Ginger Peanut Salmon Noodle Bowl

Ingredients

  • 1/3 cup (80 mL) soy sauce
  • 1/4 cup (60 mL) water
  • Juice of half a lime
  • 1/4 cup (60 mL) toasted sesame oil
  • 3 tbsp (45 mL) honey
  • 3 tbsp (45 mL) rice wine vinegar
  • 4 cloves garlic
  • 1 tbsp (15 mL) fresh ginger, chopped
  • 3 tbsp (45 mL) hoisin sauce
  • 3 tbsp (45 mL) peanut butter
  • 6 wild salmon fillets, bones and skin removed
  • 14 ounces (420 mL) rice noodles
  • 1 tbsp (15 mL) avocado or vegetable oil
  • 1 large red pepper, julienned
  • 1 cup (250 mL) snow peas
  • 1/2 cup (125 mL) roasted salted peanuts, chopped
  • 1/2 cup (125 mL) green onions, sliced
  • 1/2 cup (125 mL) cilantro, chopped

Directions

Sauce: In a blender, combine the soy sauce, water, lime juice, sesame oil, honey, vinegar, garlic, ginger, hoisin sauce,
and peanut butter. Blend until smooth.

Place the salmon fillets in a resealable plastic bag and pour one-third of the sauce over the salmon to coat. (Reserve the remaining
sauce.) Seal and marinate in the refrigerator for 30 minutes

Meanwhile, begin preparing the rice noodles according to package directions.

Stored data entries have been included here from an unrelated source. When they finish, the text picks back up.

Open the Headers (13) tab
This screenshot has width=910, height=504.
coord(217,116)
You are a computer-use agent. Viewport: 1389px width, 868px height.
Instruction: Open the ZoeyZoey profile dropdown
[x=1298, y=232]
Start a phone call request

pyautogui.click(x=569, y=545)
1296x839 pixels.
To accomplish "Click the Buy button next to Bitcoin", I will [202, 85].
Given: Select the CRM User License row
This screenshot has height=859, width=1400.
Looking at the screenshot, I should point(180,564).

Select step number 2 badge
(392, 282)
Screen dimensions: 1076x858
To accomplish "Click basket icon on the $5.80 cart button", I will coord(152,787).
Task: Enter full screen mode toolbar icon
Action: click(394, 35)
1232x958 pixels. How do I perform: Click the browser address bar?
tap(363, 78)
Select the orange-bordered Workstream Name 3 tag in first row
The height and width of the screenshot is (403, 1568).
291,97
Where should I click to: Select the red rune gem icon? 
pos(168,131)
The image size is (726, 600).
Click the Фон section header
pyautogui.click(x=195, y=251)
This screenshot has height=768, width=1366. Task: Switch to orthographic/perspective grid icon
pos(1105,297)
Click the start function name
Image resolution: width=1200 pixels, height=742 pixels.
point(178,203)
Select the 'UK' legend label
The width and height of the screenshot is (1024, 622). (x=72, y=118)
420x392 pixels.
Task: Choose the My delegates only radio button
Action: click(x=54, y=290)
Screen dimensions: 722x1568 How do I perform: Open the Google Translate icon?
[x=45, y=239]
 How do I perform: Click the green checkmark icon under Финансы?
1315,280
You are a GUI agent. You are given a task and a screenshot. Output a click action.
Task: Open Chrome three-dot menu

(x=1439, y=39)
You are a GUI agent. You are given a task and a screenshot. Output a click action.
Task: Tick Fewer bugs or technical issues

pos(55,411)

In a large skillet, heat the oil over medium-high heat. Remove the salmon fillets from the marinade, shaking off the excess, and place them in the hot skillet. Sear for 3 minutes, or until browned on the bottom, and then turn and cook for 2 minutes for medium.
Transfer the salmon to a plate and allow to rest. Add the bell pepper and snow peas to the skillet and cook, stirring constantly, for 2 to 3 minutes, or until heated through and tender-crisp. Add the reserved sauce to the skillet and heat through. Add the noodles to the pan and toss to coat with the sauce. Distribute the noodles and vegetables evenly among 6 serving bowls. Top each bowl with a salmon fillet. Sprinkle each plate generously with peanuts, green onions, and cilantro. Serve with lime wedges and Sriracha sauce on the side.